Despite unanimous support for the Paris climate goals, the EU is heading for a fossil future, say campaigners
CHARITIES in Scotland and Europe have expressed their disappointment at the EU Parliament’s decision to back importation and storage of fracked and unconventional gas (UCG).
A plenary vote on the "EU strategy on LNG and gas storage" stated that in the interests of energy security, given political tensions with Russia, it was necessary to consider the benefits of importing UCG.
The Brussels wing of the environmental charity Friends of the Earth (FoE), supported by the group in Scotland, has warned that such a decision could lock Europe into a reliance on fossil fuels and damage progress made by the Paris climate agreement.
“They're playing Russian roulette with the climate, and completely ignoring the implications of the Paris Agreement for our energy sector.” Antoine Simon
Antoine Simon, energy campaigner for FoE Europe said: "There's no such thing as clean gas – it's a fossil fuel with climate-killing methane emissions.
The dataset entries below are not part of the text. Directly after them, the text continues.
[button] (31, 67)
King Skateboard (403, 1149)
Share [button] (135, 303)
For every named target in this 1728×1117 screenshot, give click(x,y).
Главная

They're playing Russian roulette with the climate, and completely ignoring the implications of the Paris Agreement for our energy sector.
"This decision opens the door to carbon-intensive fracked gas, especially from the US, which is linked to devastating local environmental and social impacts. Europe urgently needs to transition away from fossil fuels towards community-owned renewables and energy efficiency."
FoE Europe insist that such decisions conflict with Europe's commitments as part of the Paris climate agreement and will make it extremely unlikely that nations will stay below the 2°C global warming limit.
FoE Scotland agreed with the Brussels group that Europe “urgently needs” to transition away from fossil fuels and instead focus on supplying communities through renewables, especially community owned and managed projects.
"This decision opens the door to carbon-intensive fracked gas, especially from the US, which is linked to devastating local environmental and social impacts.” Antoine Simon
A major concern of campaigners is that due to threats of sanctions and the continued strife between western political powers and Russia, US fracked gas could be imported in an increased rate to serve political ends.
Organisations also stated that the vote which took place on Thursday 25 October ensures that subsidies and investments in, fossil fuels and gas would be given priority over renewables and energy efficiency across Europe.
Additionally, the vote follows the first arrival of a US fracking ship owned by energy giant Ineos at Grangemouth in September of this year. In Scotland, such imports are supported by bodies such as the GMB union, the Scottish Conservatives but opposed by the Greens. The Scottish Government received criticism from the chief executive and chairman of Ineos Jim Ratcliffe for not being “more open” to importing US fracking, given the government’s moratorium on fracking in Scotland.